■ To do
Transcribe only the lines between the first line of the records and the line containing "You are a computer-use agent. 199x163 pixels.", inclusive, exactly as written.

■ Data extracts
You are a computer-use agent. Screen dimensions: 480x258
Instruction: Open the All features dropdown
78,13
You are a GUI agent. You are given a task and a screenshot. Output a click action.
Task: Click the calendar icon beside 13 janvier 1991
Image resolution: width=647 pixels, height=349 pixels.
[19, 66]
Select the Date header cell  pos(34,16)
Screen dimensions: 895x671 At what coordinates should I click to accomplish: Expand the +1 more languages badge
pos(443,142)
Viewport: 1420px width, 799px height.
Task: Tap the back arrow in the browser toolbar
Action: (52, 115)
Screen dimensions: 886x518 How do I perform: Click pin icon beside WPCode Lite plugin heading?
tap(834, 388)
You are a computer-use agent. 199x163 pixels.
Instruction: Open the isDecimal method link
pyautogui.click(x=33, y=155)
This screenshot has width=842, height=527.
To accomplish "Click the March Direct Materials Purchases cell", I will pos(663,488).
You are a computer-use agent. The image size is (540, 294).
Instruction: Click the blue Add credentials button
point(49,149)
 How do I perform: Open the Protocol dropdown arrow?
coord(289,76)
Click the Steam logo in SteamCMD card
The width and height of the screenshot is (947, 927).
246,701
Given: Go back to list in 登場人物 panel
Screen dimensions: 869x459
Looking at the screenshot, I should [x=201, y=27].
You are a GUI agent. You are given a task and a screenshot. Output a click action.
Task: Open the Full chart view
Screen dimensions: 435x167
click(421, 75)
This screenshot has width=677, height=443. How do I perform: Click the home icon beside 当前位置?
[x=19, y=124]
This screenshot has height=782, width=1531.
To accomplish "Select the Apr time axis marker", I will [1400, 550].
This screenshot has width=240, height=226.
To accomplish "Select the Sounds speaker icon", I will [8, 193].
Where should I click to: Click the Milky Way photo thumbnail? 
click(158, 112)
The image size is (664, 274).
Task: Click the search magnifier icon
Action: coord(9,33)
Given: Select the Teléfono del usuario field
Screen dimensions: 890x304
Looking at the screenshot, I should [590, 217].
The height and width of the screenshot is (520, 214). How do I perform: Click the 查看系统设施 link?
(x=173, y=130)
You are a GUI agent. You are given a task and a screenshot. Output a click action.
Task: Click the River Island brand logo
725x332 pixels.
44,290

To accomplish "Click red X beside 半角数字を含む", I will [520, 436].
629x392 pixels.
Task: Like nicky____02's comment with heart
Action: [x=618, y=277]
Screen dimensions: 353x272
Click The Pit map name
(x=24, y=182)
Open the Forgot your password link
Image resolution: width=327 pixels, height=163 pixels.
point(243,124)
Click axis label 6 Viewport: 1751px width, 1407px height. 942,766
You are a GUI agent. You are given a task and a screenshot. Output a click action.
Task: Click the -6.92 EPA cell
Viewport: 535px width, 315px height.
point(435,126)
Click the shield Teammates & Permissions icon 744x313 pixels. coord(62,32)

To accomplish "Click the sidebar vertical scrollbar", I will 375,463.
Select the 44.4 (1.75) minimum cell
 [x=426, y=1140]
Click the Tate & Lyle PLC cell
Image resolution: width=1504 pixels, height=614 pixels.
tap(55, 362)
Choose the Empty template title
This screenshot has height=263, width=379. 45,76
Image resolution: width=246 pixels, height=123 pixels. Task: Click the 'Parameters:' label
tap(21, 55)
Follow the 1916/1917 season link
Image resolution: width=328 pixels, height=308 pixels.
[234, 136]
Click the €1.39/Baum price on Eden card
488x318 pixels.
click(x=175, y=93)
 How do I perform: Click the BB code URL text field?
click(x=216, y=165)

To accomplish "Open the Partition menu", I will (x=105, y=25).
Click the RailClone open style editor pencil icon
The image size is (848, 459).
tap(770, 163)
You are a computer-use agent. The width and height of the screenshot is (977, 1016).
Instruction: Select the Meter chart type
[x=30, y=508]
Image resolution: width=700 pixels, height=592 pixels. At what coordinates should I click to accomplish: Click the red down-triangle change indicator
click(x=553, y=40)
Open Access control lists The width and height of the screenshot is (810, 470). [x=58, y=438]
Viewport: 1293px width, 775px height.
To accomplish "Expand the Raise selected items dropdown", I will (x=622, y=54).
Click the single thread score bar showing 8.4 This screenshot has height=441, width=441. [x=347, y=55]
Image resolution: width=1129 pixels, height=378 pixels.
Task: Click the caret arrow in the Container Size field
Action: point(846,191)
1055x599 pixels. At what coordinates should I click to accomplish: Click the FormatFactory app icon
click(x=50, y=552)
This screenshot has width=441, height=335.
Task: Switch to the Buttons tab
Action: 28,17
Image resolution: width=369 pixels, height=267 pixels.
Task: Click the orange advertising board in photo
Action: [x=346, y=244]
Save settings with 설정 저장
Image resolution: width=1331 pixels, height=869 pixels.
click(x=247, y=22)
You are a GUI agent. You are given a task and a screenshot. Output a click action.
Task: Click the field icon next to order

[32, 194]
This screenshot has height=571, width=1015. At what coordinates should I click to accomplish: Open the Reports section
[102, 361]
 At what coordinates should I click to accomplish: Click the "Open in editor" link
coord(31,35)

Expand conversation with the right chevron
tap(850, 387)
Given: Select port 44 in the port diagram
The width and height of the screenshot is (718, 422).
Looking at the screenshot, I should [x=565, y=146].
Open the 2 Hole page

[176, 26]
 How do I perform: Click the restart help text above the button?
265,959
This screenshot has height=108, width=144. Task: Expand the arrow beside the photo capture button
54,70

■ Reply to the exercise
You are a computer-use agent. Screen dimensions: 480x258
Instruction: Open the All features dropdown
78,13
You are a GUI agent. You are given a task and a screenshot. Output a click action.
Task: Click the calendar icon beside 13 janvier 1991
Image resolution: width=647 pixels, height=349 pixels.
[19, 66]
Select the Date header cell  pos(34,16)
Screen dimensions: 895x671 At what coordinates should I click to accomplish: Expand the +1 more languages badge
pos(443,142)
Viewport: 1420px width, 799px height.
Task: Tap the back arrow in the browser toolbar
Action: (52, 115)
Screen dimensions: 886x518 How do I perform: Click pin icon beside WPCode Lite plugin heading?
tap(834, 388)
You are a computer-use agent. 199x163 pixels.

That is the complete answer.